* PROVIDED PASSAGE

Fans of yellow silt wash out of the hillside where rainwater finds its way down through the undermined slope to the river. The same yellow clay rises through the gravel of the unsealed roads, greasing the surface that is now deeply gouged and potholed again despite recent repairs; my car skids on curves as I drive along the ridge. Boys in utes come out to play through the night for the pleasure of risk as they aquaplane the narrow bends.

Making sauerkraut with spring cabbages that will go to seed if they’re not used soon, adding fresh ginger and carrots for aromatic sweetness. In the wet, earthworms and tiny centipedes have found their way right to the centre of each cabbage head, so I take them apart leaf by leaf, washing the silvery waxy bloom on the dark outer layers, working inwards to the green sunlight at the heart where flower buds are forming.

Beside the outdoor oven, when the sun appears, a she-oak skink basks on warm rocks, blinking, tilting its head to see me better, tasting the air with its round-tipped, blueblack tongue, little devourer of snails and slugs. Long as my forearm, the skink is slim and finely scaled, its upper side umber with chevrons of black, its underside silver-pink. The last few centimetres of tail are slaty grey, regrown after the original tip was sacrificed to the grip of a predator who broke it across a line of muscles and arteries organised to contract against bloodloss.

Stored data entries:

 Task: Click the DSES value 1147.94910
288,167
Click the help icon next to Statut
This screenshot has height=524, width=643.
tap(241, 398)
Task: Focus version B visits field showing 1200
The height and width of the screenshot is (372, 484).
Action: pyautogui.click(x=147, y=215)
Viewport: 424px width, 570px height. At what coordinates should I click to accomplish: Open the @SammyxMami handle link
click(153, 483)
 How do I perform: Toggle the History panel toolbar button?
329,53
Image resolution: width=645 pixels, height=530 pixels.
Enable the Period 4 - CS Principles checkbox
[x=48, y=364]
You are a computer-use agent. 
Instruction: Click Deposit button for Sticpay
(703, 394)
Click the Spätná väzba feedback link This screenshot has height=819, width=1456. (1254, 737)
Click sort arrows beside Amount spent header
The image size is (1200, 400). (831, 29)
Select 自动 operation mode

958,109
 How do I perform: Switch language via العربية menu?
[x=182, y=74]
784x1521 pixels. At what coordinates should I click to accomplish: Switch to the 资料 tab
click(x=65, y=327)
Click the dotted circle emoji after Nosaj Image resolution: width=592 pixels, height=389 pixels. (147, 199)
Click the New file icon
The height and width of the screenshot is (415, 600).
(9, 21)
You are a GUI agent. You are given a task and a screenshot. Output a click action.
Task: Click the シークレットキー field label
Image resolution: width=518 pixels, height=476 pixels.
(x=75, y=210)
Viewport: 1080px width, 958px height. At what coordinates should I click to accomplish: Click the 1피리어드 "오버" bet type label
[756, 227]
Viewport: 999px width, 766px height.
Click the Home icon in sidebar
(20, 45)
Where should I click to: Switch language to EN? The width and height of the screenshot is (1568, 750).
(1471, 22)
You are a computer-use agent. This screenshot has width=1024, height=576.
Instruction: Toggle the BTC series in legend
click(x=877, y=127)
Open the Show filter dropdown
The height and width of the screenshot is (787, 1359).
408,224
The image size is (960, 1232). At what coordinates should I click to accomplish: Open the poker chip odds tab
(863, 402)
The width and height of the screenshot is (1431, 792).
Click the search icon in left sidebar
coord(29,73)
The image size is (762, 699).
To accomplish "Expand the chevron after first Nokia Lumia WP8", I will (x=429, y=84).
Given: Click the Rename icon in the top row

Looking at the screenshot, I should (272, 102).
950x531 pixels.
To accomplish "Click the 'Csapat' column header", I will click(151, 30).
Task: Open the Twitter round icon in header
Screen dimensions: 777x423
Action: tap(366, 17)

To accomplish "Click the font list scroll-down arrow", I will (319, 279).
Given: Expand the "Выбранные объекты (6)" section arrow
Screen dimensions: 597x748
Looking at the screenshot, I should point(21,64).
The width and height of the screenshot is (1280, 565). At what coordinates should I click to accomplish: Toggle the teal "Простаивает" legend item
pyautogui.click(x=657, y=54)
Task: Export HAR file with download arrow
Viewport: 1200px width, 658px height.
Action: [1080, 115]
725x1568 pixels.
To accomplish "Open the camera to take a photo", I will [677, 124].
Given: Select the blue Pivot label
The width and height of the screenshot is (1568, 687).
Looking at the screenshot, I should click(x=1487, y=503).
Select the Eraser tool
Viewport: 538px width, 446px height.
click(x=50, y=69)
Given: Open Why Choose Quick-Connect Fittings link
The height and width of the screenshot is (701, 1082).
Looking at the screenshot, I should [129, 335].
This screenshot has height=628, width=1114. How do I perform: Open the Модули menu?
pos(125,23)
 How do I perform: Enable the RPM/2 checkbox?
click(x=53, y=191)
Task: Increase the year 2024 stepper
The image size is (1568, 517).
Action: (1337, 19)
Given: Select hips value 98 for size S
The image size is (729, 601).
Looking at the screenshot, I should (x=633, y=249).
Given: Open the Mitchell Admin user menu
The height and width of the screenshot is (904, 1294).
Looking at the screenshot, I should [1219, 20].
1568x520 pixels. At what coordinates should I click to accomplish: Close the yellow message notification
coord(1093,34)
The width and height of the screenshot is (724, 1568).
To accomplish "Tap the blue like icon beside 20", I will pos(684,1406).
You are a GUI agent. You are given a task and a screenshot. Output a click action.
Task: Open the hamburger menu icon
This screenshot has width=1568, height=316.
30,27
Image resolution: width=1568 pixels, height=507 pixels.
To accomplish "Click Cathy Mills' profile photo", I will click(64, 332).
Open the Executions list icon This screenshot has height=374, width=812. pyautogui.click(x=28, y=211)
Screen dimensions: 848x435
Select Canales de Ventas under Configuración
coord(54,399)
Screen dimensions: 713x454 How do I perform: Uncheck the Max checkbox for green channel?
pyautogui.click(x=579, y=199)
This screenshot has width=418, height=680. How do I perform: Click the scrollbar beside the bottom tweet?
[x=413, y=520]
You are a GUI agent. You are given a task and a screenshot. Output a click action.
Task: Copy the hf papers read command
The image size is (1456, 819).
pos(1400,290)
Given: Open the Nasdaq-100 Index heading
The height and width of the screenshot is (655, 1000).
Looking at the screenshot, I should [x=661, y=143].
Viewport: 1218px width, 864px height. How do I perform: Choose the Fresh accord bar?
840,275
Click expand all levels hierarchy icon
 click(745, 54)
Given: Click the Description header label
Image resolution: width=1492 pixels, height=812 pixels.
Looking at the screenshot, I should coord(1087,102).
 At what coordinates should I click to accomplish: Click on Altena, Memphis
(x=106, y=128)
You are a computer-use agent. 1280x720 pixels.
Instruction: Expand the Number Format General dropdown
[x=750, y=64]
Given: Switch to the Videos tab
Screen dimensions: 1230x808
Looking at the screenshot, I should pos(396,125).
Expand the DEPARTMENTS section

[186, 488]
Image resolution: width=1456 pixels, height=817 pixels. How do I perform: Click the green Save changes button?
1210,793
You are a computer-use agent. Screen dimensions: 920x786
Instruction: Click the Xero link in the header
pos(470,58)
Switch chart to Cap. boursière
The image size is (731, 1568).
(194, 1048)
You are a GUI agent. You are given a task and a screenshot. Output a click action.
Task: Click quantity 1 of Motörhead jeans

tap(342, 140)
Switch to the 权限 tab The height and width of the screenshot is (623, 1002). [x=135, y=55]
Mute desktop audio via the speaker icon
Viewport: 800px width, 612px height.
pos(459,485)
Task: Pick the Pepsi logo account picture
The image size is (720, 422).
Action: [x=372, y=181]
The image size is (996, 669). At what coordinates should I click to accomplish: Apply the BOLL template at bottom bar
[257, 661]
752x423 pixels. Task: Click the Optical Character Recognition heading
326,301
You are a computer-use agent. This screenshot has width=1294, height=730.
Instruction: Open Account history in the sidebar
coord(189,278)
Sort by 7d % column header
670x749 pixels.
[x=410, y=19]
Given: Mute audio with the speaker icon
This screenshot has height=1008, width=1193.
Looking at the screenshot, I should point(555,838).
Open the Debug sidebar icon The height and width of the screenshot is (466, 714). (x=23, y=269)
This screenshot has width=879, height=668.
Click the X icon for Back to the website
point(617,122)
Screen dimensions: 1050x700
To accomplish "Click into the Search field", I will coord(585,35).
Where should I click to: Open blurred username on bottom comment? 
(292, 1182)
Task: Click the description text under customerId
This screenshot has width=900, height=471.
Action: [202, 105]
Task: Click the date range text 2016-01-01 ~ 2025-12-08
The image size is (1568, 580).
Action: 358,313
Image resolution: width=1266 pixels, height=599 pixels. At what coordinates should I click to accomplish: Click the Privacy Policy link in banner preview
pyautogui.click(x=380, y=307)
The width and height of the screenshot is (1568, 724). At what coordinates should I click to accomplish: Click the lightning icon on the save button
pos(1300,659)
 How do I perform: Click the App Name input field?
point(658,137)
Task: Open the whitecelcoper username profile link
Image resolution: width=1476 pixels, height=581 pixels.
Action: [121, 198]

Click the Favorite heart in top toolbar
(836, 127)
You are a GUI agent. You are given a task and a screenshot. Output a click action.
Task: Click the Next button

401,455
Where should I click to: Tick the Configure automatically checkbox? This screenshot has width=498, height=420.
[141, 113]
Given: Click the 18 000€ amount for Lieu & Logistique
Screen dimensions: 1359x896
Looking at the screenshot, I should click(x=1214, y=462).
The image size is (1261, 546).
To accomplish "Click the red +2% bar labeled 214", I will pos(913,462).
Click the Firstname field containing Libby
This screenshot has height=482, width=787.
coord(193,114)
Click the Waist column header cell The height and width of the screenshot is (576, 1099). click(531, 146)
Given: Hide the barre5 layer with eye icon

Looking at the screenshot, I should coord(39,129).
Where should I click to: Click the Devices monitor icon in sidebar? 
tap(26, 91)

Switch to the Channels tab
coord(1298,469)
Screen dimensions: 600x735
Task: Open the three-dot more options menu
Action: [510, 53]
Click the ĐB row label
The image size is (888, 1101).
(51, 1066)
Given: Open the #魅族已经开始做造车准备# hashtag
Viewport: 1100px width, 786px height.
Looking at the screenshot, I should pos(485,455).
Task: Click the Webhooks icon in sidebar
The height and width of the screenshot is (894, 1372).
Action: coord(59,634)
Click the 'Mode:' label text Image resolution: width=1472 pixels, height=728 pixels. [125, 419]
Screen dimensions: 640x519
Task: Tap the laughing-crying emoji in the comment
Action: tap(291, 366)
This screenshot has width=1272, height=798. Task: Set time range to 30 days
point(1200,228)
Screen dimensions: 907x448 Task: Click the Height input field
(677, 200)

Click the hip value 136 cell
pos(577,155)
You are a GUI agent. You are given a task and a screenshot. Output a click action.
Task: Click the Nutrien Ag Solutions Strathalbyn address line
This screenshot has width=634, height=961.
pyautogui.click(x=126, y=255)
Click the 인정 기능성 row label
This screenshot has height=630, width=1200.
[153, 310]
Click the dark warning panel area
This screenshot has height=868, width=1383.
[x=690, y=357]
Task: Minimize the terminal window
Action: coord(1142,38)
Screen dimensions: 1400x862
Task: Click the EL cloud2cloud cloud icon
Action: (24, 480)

* YOUR OBJECTIVE
Reproduce the provided passage word for word, from "Fans of yellow" to "the narrow bends.". The entries are separate material and have no connection to the provided passage.

* OUTPUT
Fans of yellow silt wash out of the hillside where rainwater finds its way down through the undermined slope to the river. The same yellow clay rises through the gravel of the unsealed roads, greasing the surface that is now deeply gouged and potholed again despite recent repairs; my car skids on curves as I drive along the ridge. Boys in utes come out to play through the night for the pleasure of risk as they aquaplane the narrow bends.